THE TASK
Take the lines below between the one holding "Motores de Popa (382, 1855)" and the one holding "Comprar (188, 1582)", inclusive, and copy them exactly. Add nothing.

GIVEN RECORDS
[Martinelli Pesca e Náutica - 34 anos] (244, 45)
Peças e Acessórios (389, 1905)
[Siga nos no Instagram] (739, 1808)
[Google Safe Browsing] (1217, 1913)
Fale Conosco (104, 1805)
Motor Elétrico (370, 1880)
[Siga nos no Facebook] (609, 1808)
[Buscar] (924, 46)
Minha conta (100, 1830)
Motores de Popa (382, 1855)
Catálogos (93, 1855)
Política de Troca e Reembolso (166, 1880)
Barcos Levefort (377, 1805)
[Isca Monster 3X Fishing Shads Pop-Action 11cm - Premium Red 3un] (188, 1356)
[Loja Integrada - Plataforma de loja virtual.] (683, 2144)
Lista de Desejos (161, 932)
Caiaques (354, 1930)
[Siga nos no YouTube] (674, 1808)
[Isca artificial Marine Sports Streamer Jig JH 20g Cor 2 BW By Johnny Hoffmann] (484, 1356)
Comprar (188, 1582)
==
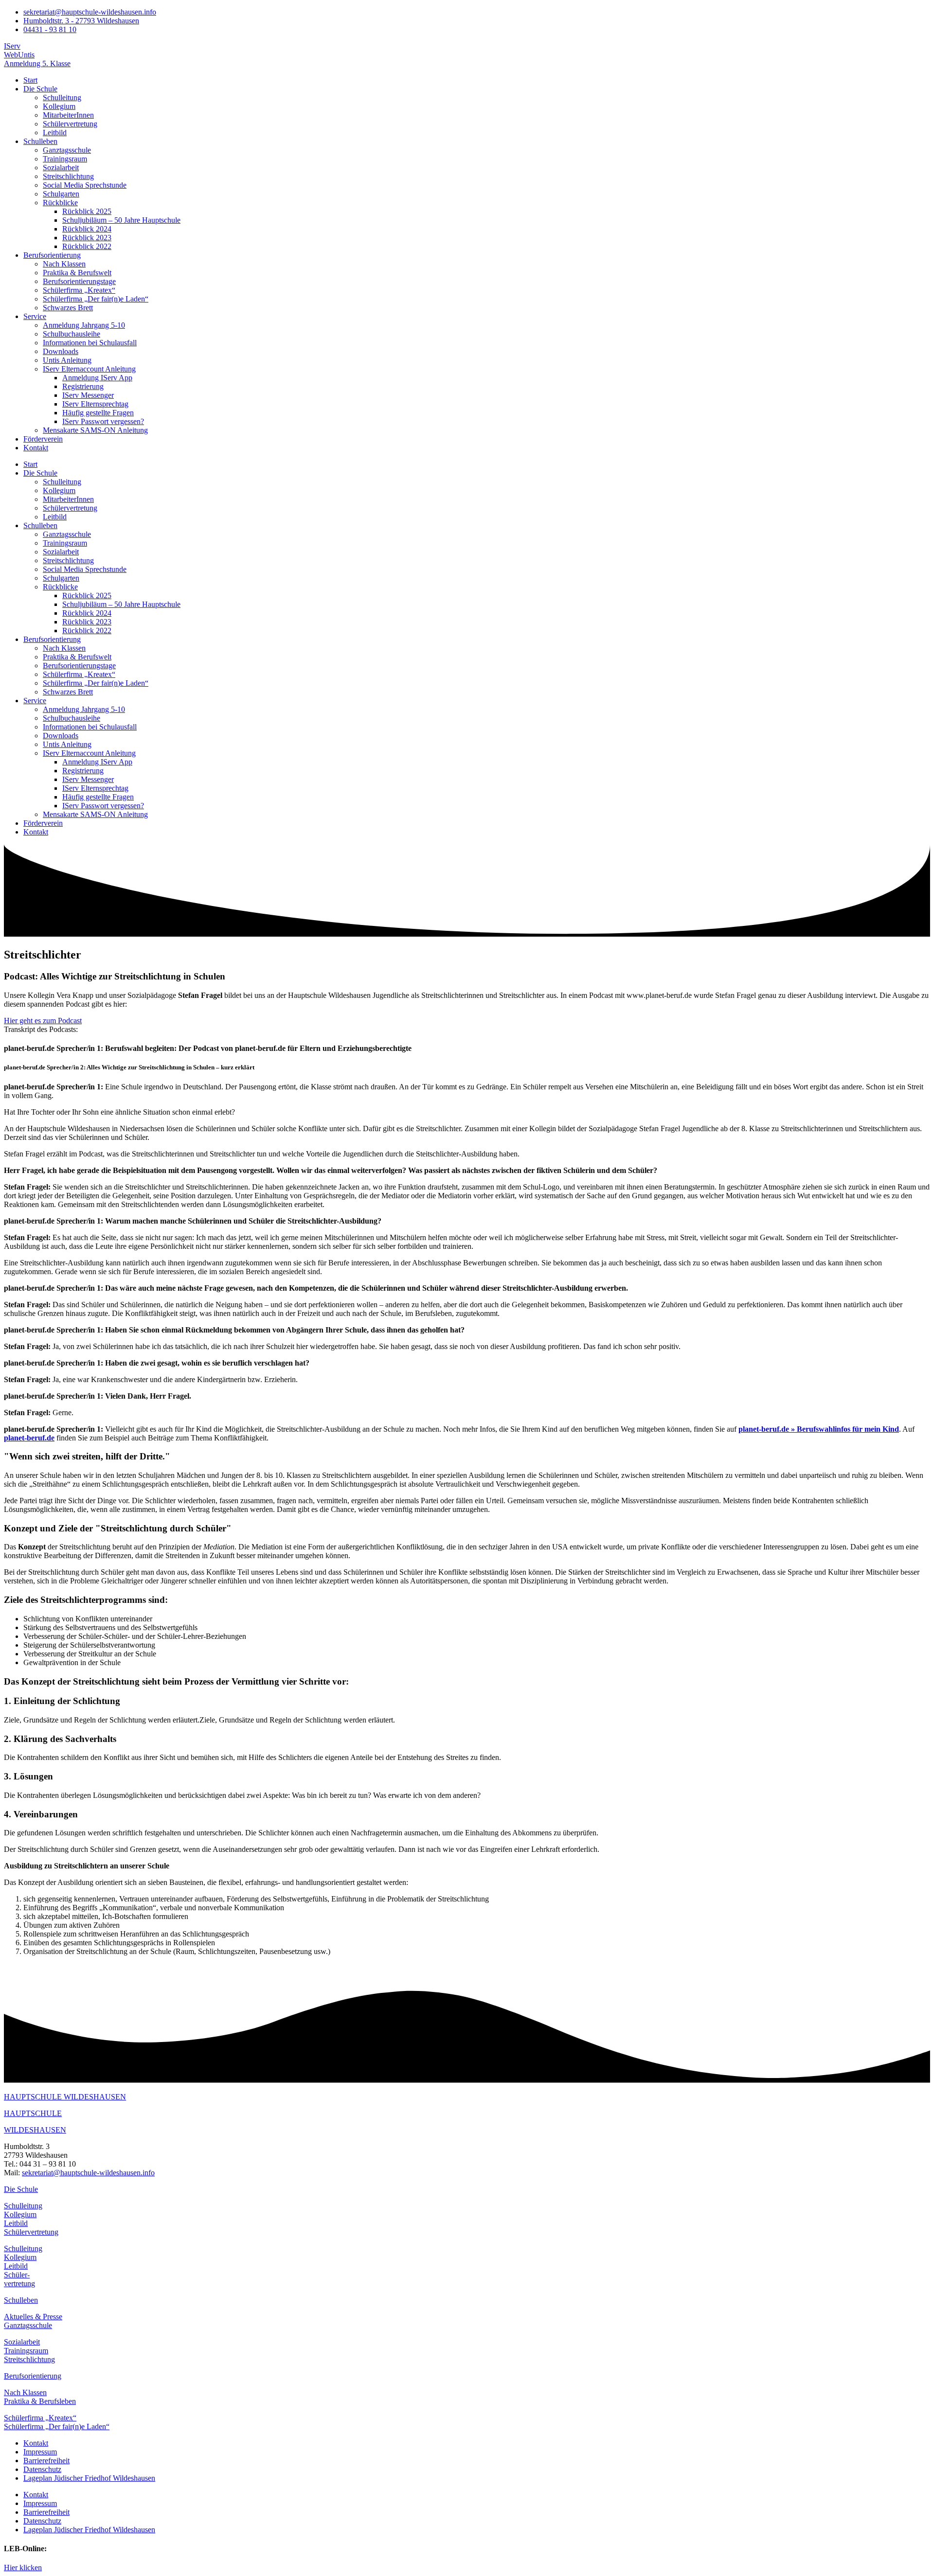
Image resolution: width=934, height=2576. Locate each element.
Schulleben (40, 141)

SOLUTION TO THIS PROBLEM
Motores de Popa (382, 1855)
Catálogos (93, 1855)
Política de Troca e Reembolso (166, 1880)
Barcos Levefort (377, 1805)
[Isca Monster 3X Fishing Shads Pop-Action 11cm - Premium Red 3un] (188, 1356)
[Loja Integrada - Plataforma de loja virtual.] (683, 2144)
Lista de Desejos (161, 932)
Caiaques (354, 1930)
[Siga nos no YouTube] (674, 1808)
[Isca artificial Marine Sports Streamer Jig JH 20g Cor 2 BW By Johnny Hoffmann] (484, 1356)
Comprar (188, 1582)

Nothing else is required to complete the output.